6 Benchmarking ResultsRC1: Line 820: Could this be a reason for the less than optimal strong scaling results?
Strong scaling is not optimal because, with increasing number of GPUs, the local block size simply becomes too small for it to run efficiently. This is less of a problem on CPU. We have tried to emphasize this point in the paper, e.g., "strong scaling on GPUs depends sensitively on the ability to maintain sufficient work for each node as the node count is increased."
RC1: Line 840: I am confused because I thought the 6.3x speedup is over the end-to-end computation including all of physics and dynamics?
Yes, for the single node setup we measure a speed-up of 6.4x for the entire time loop.

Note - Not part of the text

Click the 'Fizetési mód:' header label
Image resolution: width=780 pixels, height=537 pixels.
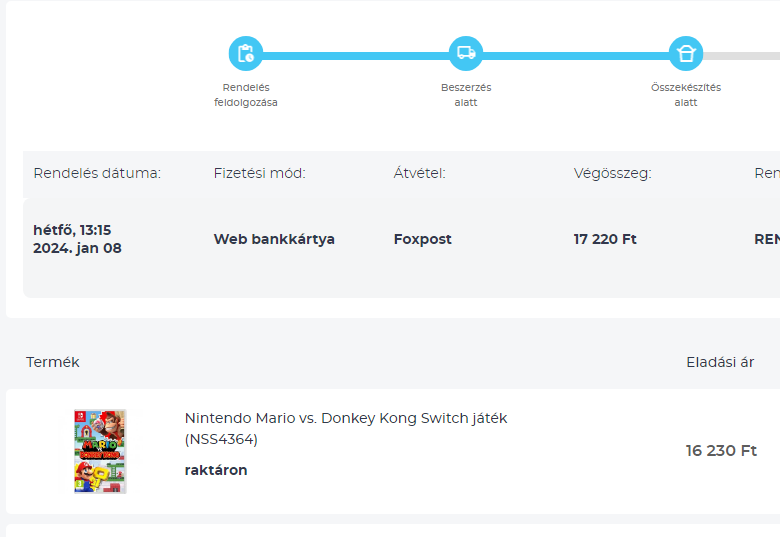click(x=260, y=173)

On line 840 we only point out the lower limit of such a speed-up that would make any sense. If we think about comparing the performance on one node with 1 CPU + 1 GPU to one node with 2 CPUs, a GPU over CPU speed-up should be significantly higher than 2 to make the GPU port a reasonable investment.
But here you present speedups of individual kernels. I am afraid Amdahl's law plays a significant role here, as the least performing kernel often governs overall speedup.
Yes, we think it is important to also present speedups of individual components. Amdahl's Law does play a role in the overall scalability, but it should not be assumed that the components Figure 4 have similar overall execution times. In particular, the time spent in the "land physics" (3x speedup) is insignificant compared to the time spent in dynamics (6.3x) or radiation (7.4x). To make this clear we have redrawn Figure 4. Panel (a) of the new figure shows the relative costs of all model components as a percentage of the time-to-solution of the integration. Obviously radiation and dynamics dominate the costs and land, cloud microphyiscs and vertical diffusion have only small shares in the costs. Panel (b) shows the speed-up of the integration and the components. Note that the "atmospheric physics" used in the old version of Figure 4 is no longer shown. Instead we show the results for all individual components, as used already in Figure 5.
RC1: Line 845: Could you give details how much percentage of time is spent in the land surface model specifically, but for others as well? If the overall speedup is is indeed 6.5x, land-surface should not be taking a significant portion.
Absolutely correct (see above). The new Figure 4 shows now the relative costs of the components. The text in the manuscript is adjusted accordingly. Concerning the land scheme, which has the poorest scaling, here the numbers for the relative costs: land on GPU: 4.3%, land on CPU: 2.0%.
Figure 5: Radiation is often the most-time consuming and I am not surprised you get the most speedup from it.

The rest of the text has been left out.